» **Extrait**
- - - - - - -

Le système demeurera sélectif, ce qui est essentiel pour garantir la qualité des médecins qui seront formés, mais ces viviers diversifiés et la possibilité de faire une partie de sa formation de troisième cycle au plus proche des territoires permettront aussi de répondre à cette question de désertification médicale.

Notre ambition est de concilier exigence, bienveillance et ouverture. Aujourd'hui, les études de médecine sont souvent un parcours d'obstacles qui ne convient qu'à un « type » d'intelligence : l'étudiant sélectionné sur des QCM en Paces qui accède à telle ou telle spécialité en fonction de sa capacité à mémoriser une grande quantité d'informations et à cocher des cases. Les qualités de synthèse, la décision en situation d'incertitude, ou plus simplement la capacité à conduire un entretien ou un examen clinique sont finalement peu évaluées, et ne comptent pas pour les étudiants, pas plus que le fait de s'être impliqué dans un travail de recherche ou d'avoir eu une expérience internationale.

- - - - - - -

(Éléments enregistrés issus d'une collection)

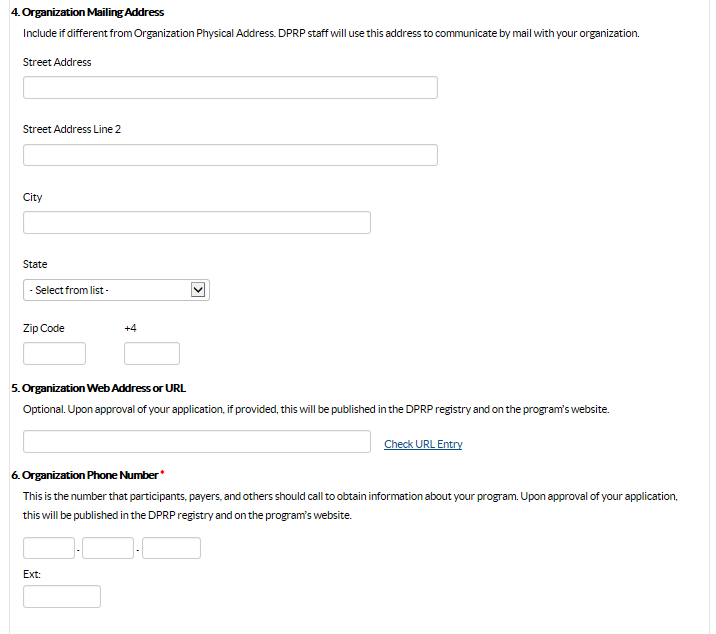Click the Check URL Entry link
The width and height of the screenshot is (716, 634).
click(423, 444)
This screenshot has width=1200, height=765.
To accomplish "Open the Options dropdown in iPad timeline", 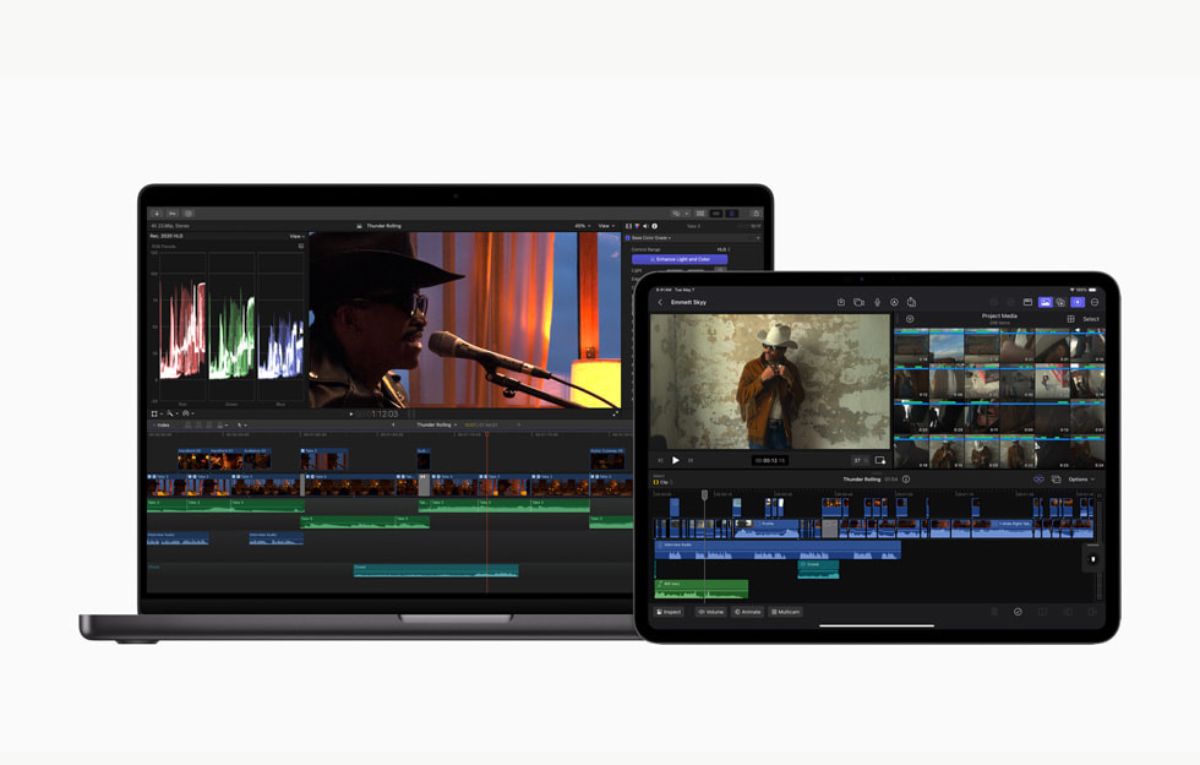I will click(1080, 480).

- - - - - - -

» **Consigne détaillée**
Pouvez-vous poursuivre l'extrait sur les études de médecine au-delà de sa dernière phrase ?

» **Résultat obtenu**
Les étudiants et les jeunes médecins ne veulent plus de ce modèle dans lequel le bachotage intensif leur fait parfois perdre le sens même de ce qui les avait conduits à s'engager dans cette voie. Avec l'article 2, nous vous proposons de mettre fin à cette situation en diversifiant les critères d'évaluation des étudiants et en construisant des parcours multiples en perspective de l'internat de troisième cycle. Les débats en séance à l'Assemblée nationale ont permis d'intégrer deux voies complémentaires, sur l'initiative de Stéphanie Rist.

Le Gouvernement souhaite ouvrir à l'article 1er une fenêtre d'expérimentation pour rapprocher les formations paramédicales de la formation médicale universitaire classique, en proposant aux établissements qui le souhaiteront des formats de cours communs et des parcours plus transversaux qui permettront d'aller ensuite vers une spécialisation progressive dans un métier de la santé et la création d'une réelle culture commune.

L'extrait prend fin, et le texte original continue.